Color and light are two key elements in Frid’s art, and the more time you spend with her works, the more phenomena appear. In one of her sculptural piece, a stacked box of triangles sits on a tree-shaped piece of snow. Thin blue lines criss cross in repeated triangles along the side of the form, and a solid gold band of triangles forming irregular diamond shapes in one line also appear. The more time you spend viewing the object, you will see an iridescent yellow glow on the snow shape. The top of the sculpture is painted a bright yellow with a shallow aluminum triangle hole at the very top. If you look inside the hole, you will be surprised with a subtle yellow light, similar to sunshine reflecting, and a tiny white snowball shape thrown in the bottom.

Multiple materials — wood, cardboard, metal, cloth, plaster, plastic, paper, acrylic, wax, plasticine, rubber, papier-mâché – and purposeful colors (blue, teal, turquoise, white, orange, yellow and green) make these sculptural forms become towers of intrigue. Standing nearly body size with elements of antennas and clouds floating about, the pieces interact well together and definitely are like toys for adults to see and experience with the pleasure and happiness of childhood being re-lived.

A Brontology Instance
Dianna Frid. A Brontology Instance, from the series
Engines of Weather. 2008. Mixed media on paper, height 12” x 9”.
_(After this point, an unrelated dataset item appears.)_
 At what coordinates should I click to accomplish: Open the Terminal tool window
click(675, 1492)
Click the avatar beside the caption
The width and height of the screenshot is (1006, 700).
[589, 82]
Frid’s carefully crafted collages on the walls are made with mixed media, such as aluminum foil, paper, tape, and paint to create pattern, lines, layers, geometric shapes, and color dealing with the theme of weather. The two-dimensional works are a fitting 12″ x 9″ in size and positioned well with the sculptural forms to create a dialogue of color, material, and shapes. The intense color, patterns, and line designs are whimsical, fun, and playful with many layers subtly allowing the viewer to see some of the process of creating. It is definitely true that Frid uses all types of images from life around her, and collages and assembles them into a fascinating creative world.

Frid’s work has been recently displayed at PS1-MOMA, New York; Museum of Contemporary Art, Chicago; The Drawing Center, New York; and CROXHAPOX in Ghent, Belgium.